Видел Публий и другие сны, уступающие этому только меньшей масштабностью панорамы, но столь же удручающие дух. Состояние его быстро ухудшалось, стали одолевать пронзительные головные боли. Однажды он сказал Лелию: «Меня опоили каким-то зельем или околдовали, я умираю». И тут ему впервые довелось увидеть своего друга в гневе. «Да, я вижу, что на тебя и впрямь напустили чары и замутили твою память! — закричал Лелий. — Ты забыл, кто ты есть, забыл свое имя, забыл себя! А чего стоит тело без духа и воли Сципиона! Пусть умирает, его не жалко! То-то порадуется Ганнибал, когда узнает, что единственный полководец, который его превосходит, скончался от суеверий или от опьяненья соком какой-то старушечьей травки!»
19
Тем временем Луций Марций победоносно шествовал по Южной Испании, едва успевая принимать капитуляцию от бывших пунийских союзников. Только один городок неожиданно оказал яростное сопротивление. Однако похвальный патриотизм его жителей растворился втуне: слишком мал и слабосилен был этот город, а потому никто не стал разбираться в чувствах его жителей, никого не интересовал их героизм. Римляне пошли на приступ и быстро преуспели.

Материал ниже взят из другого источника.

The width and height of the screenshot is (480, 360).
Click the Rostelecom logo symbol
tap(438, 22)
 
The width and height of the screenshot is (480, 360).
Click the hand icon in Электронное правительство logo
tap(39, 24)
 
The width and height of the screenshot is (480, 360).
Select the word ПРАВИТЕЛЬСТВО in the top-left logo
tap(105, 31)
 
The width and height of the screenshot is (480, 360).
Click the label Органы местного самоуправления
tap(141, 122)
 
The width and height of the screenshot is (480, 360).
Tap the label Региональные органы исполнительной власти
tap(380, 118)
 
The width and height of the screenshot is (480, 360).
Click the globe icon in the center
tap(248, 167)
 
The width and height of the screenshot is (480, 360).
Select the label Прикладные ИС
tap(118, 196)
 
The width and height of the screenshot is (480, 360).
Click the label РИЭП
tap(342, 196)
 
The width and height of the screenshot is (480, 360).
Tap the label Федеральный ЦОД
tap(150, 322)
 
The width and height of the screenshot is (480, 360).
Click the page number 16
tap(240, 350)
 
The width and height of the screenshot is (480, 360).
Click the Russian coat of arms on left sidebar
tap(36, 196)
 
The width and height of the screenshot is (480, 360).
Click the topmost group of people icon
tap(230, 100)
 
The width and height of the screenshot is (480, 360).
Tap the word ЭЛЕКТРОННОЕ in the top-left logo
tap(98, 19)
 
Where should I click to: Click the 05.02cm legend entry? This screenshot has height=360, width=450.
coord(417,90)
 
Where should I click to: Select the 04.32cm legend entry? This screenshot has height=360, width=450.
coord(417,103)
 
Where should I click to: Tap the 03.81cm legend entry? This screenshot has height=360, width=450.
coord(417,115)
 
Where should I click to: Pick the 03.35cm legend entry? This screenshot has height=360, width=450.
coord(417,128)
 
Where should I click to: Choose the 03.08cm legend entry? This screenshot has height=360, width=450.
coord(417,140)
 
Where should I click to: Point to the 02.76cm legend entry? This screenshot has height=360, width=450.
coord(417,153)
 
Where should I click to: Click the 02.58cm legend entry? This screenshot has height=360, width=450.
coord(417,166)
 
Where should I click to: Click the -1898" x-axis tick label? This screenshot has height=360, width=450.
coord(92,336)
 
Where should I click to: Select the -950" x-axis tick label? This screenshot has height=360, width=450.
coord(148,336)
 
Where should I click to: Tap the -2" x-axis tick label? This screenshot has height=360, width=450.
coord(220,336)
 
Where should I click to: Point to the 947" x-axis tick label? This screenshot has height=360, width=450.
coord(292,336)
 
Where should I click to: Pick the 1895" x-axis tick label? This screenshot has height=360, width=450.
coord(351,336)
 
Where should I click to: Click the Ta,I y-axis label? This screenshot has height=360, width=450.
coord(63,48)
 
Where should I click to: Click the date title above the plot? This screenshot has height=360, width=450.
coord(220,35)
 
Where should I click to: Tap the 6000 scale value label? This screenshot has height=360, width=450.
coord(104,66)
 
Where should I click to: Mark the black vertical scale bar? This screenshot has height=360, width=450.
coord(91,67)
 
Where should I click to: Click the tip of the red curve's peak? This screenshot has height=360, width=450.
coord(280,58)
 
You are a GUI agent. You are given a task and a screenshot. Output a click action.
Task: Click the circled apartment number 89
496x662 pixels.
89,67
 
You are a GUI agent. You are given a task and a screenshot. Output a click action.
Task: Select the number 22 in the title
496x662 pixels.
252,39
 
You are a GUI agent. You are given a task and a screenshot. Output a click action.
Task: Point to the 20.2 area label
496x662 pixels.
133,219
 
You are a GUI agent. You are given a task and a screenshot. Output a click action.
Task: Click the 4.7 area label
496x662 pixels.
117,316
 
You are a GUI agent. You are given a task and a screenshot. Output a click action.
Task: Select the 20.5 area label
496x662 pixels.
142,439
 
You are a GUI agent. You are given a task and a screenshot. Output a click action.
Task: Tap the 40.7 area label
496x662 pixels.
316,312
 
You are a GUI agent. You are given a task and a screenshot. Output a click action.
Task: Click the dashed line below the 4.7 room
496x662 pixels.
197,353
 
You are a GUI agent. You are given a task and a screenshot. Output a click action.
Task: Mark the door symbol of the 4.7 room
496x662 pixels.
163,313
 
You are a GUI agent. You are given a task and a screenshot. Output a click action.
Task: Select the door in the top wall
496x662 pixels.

Вскоре во всей провинции наступил мир, лишь в Гадесе на острове вновь засел Магон, и коренные жители города никак не могли от него избавиться. Но одно событие, казалось бы, далекое от вопросов войны и мира, неожиданно всколыхнуло всю Испанию, побудив иберов к восстанию. Многие испанские вожди, которые недавно восхваляли Сципиона, возлежа на пиршественных ложах и вкушая от его гостеприимства, теперь возликовали, услышав о его тяжелой болезни. Столь высок был авторитет Сципиона, что варварам казалось, будто все могущество римлян в Испании зиждется только на его талантах. Первыми подняли мятеж Индибилис и Мандоний, которые однажды уже винились перед Сципионом в измене и клялись ему в верности на будущее. Когда до них дошли слухи, как всегда преувеличенные, о тяжелом состоянии проконсула, они возомнили себя царями Испании. Долгий гнет пунийцев, наконец, рухнул, а новые завоеватели еще не успели укорениться в этой стране, потому наступивший момент, особенно с учетом предполагаемой смерти Сципиона, представлялся им наиболее благоприятным для великих дерзаний. Эти могущественные вожди были уверены, что с избавлением от чужеземцев никто в Испании не сможет им противостоять. Играя на естественном свободолюбии своих соотечественников, они взбунтовали несколько племен и, вторгшись в земли римских союзников, прошли по ним «огнем и мечом».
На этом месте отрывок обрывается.